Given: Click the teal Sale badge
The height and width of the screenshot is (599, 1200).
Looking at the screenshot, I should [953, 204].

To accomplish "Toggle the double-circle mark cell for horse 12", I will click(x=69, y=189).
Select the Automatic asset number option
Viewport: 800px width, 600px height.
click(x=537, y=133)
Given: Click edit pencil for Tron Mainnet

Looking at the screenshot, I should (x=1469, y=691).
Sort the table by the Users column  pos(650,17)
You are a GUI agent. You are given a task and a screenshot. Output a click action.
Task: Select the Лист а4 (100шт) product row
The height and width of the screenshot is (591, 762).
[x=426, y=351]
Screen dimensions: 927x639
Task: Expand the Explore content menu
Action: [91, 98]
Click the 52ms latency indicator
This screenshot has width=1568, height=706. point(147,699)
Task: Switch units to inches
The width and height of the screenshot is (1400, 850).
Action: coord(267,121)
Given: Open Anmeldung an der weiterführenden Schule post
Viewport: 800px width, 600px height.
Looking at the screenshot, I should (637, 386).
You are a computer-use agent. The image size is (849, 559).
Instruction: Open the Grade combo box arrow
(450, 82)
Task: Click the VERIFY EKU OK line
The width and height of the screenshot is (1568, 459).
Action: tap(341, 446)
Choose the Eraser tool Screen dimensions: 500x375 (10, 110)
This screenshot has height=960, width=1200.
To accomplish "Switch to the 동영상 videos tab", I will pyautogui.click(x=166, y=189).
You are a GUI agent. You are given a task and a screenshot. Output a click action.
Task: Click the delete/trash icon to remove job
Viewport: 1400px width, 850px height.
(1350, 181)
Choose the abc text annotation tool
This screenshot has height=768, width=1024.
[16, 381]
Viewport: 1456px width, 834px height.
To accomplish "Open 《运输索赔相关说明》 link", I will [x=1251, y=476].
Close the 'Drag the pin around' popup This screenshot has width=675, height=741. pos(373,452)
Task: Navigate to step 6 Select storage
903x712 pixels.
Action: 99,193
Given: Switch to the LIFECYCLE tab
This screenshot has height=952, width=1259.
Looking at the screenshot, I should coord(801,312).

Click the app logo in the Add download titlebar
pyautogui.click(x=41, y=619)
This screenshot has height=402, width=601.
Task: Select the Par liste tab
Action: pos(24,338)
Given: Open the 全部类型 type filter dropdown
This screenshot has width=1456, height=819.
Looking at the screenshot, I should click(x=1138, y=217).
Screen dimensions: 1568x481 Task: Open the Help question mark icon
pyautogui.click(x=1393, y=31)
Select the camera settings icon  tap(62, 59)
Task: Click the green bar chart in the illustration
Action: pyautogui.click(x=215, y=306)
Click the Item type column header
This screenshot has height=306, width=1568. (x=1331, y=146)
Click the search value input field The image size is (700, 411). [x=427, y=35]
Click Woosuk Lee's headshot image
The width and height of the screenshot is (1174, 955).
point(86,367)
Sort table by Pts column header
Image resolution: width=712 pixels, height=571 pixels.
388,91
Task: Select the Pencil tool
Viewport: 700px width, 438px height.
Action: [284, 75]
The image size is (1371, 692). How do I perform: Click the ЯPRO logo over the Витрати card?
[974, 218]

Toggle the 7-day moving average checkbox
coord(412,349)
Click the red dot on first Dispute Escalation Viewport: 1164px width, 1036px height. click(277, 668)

• Exercise requirements: Would you write out the full listing exactly as given?

• Exercise result:
Given: Click the teal Sale badge
The height and width of the screenshot is (599, 1200).
Looking at the screenshot, I should [953, 204].

To accomplish "Toggle the double-circle mark cell for horse 12", I will click(x=69, y=189).
Select the Automatic asset number option
Viewport: 800px width, 600px height.
click(x=537, y=133)
Given: Click edit pencil for Tron Mainnet

Looking at the screenshot, I should (x=1469, y=691).
Sort the table by the Users column  pos(650,17)
You are a GUI agent. You are given a task and a screenshot. Output a click action.
Task: Select the Лист а4 (100шт) product row
The height and width of the screenshot is (591, 762).
[x=426, y=351]
Screen dimensions: 927x639
Task: Expand the Explore content menu
Action: [91, 98]
Click the 52ms latency indicator
This screenshot has width=1568, height=706. point(147,699)
Task: Switch units to inches
The width and height of the screenshot is (1400, 850).
Action: coord(267,121)
Given: Open Anmeldung an der weiterführenden Schule post
Viewport: 800px width, 600px height.
Looking at the screenshot, I should (637, 386).
You are a computer-use agent. The image size is (849, 559).
Instruction: Open the Grade combo box arrow
(450, 82)
Task: Click the VERIFY EKU OK line
The width and height of the screenshot is (1568, 459).
Action: tap(341, 446)
Choose the Eraser tool Screen dimensions: 500x375 (10, 110)
This screenshot has height=960, width=1200.
To accomplish "Switch to the 동영상 videos tab", I will pyautogui.click(x=166, y=189).
You are a GUI agent. You are given a task and a screenshot. Output a click action.
Task: Click the delete/trash icon to remove job
Viewport: 1400px width, 850px height.
(1350, 181)
Choose the abc text annotation tool
This screenshot has height=768, width=1024.
[16, 381]
Viewport: 1456px width, 834px height.
To accomplish "Open 《运输索赔相关说明》 link", I will [x=1251, y=476].
Close the 'Drag the pin around' popup This screenshot has width=675, height=741. pos(373,452)
Task: Navigate to step 6 Select storage
903x712 pixels.
Action: 99,193
Given: Switch to the LIFECYCLE tab
This screenshot has height=952, width=1259.
Looking at the screenshot, I should coord(801,312).

Click the app logo in the Add download titlebar
pyautogui.click(x=41, y=619)
This screenshot has height=402, width=601.
Task: Select the Par liste tab
Action: pos(24,338)
Given: Open the 全部类型 type filter dropdown
This screenshot has width=1456, height=819.
Looking at the screenshot, I should click(x=1138, y=217).
Screen dimensions: 1568x481 Task: Open the Help question mark icon
pyautogui.click(x=1393, y=31)
Select the camera settings icon  tap(62, 59)
Task: Click the green bar chart in the illustration
Action: pyautogui.click(x=215, y=306)
Click the Item type column header
This screenshot has height=306, width=1568. (x=1331, y=146)
Click the search value input field The image size is (700, 411). [x=427, y=35]
Click Woosuk Lee's headshot image
The width and height of the screenshot is (1174, 955).
point(86,367)
Sort table by Pts column header
Image resolution: width=712 pixels, height=571 pixels.
388,91
Task: Select the Pencil tool
Viewport: 700px width, 438px height.
Action: [284, 75]
The image size is (1371, 692). How do I perform: Click the ЯPRO logo over the Витрати card?
[974, 218]

Toggle the 7-day moving average checkbox
coord(412,349)
Click the red dot on first Dispute Escalation Viewport: 1164px width, 1036px height. click(277, 668)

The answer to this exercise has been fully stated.